Over the decades, Western media and political establishments have talked down to Muslim societies, in particular, and non-Western societies, more generally, on their free speech problem. It is important to acknowledge that there is, indeed, such a problem. This must then become the historical basis to defend free speech as a universal value across all societies and countries.

This also implies attaining clarity on the purpose of free speech. Western defences have never really been able to answer the question, ‘Why free speech?’ At most, there are arguments to defend the right to be irreverent: Charlie Hebdo’s lampooning tradition is one example. But this does not come anywhere near to understanding the moral imperatives of free speech. It is important to understand that free speech does not exist for its own sake. It exists for the sake of the truth and, more specifically, to uncover the concealment of truth by political establishments.
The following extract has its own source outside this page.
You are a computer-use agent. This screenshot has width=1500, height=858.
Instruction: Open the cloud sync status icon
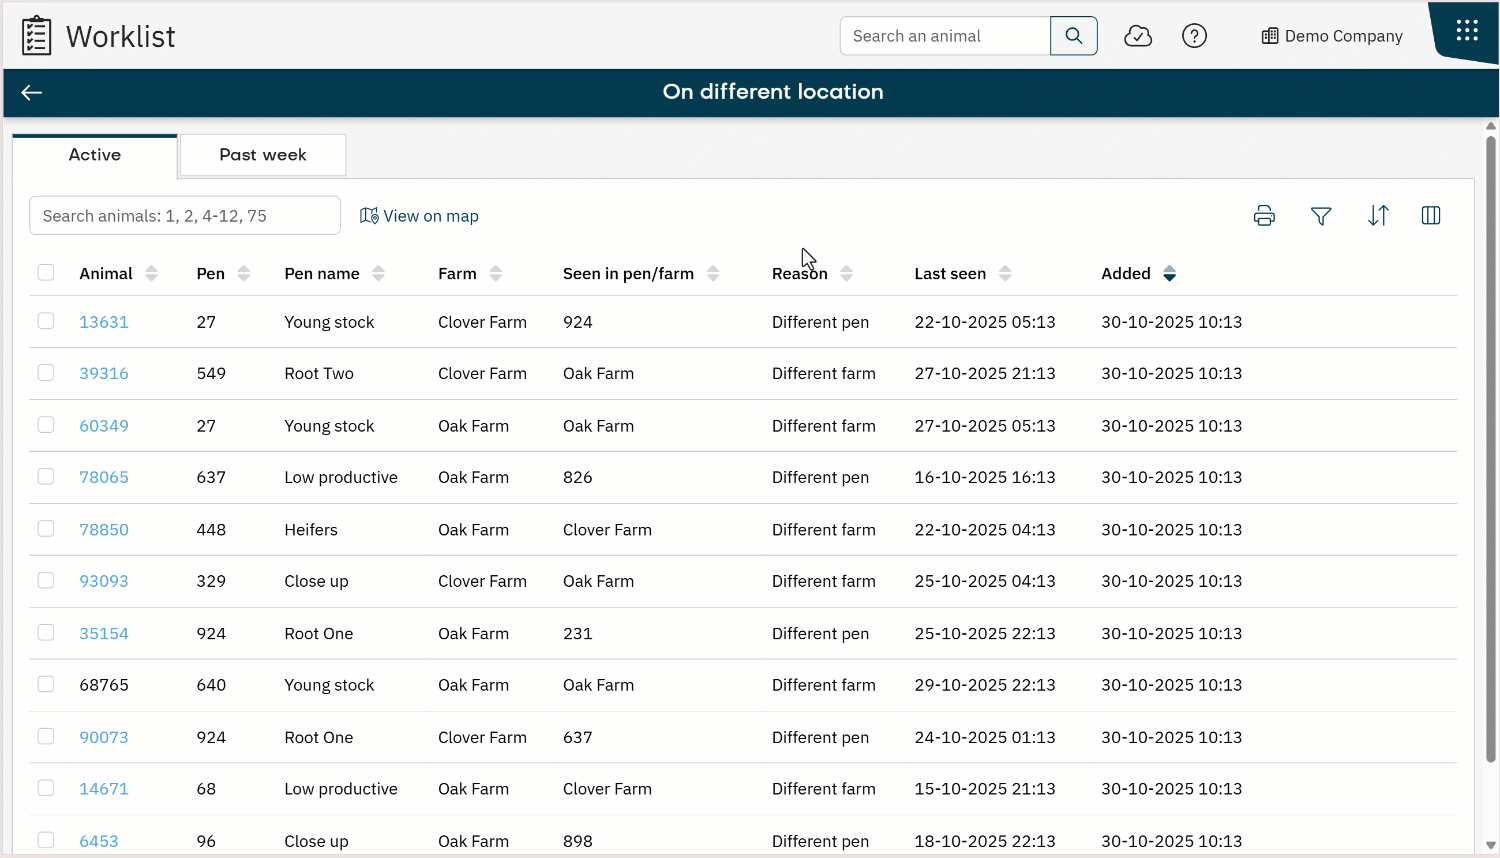pos(1138,36)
Clarity on this question can expose the hollowness of the free-speech stances taken by Elon Musk as well as by far-Right enthusiasts of free speech such as Milo Yiannopoulos. These tend to be unthinking endorsements of free speech absolutism that end up facilitating hate speech. Free speech cannot be absolute for the simple reason that it is a value committed to uncovering the truth.

A foundational text in the West’s self-image of its own civilisational pre-eminence is On Liberty in which J.S. Mill argues that an individual can stand against the whole of humanity and has the right to express a contrarian point of view for the sake of truth. The crisis at the heart of Western hegemony is that it can no longer hide its hypocrisy over free speech.